▸ Task objective
Copy out these records line for line, without changing anything.

▸ Entries taken from a collection
════════════════
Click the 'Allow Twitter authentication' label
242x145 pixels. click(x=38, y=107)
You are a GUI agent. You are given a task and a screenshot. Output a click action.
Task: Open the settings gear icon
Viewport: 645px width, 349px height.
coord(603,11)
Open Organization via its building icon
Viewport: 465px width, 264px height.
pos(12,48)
════════════════
▸ Finished exercise
Click the 'Allow Twitter authentication' label
242x145 pixels. click(x=38, y=107)
You are a GUI agent. You are given a task and a screenshot. Output a click action.
Task: Open the settings gear icon
Viewport: 645px width, 349px height.
coord(603,11)
Open Organization via its building icon
Viewport: 465px width, 264px height.
pos(12,48)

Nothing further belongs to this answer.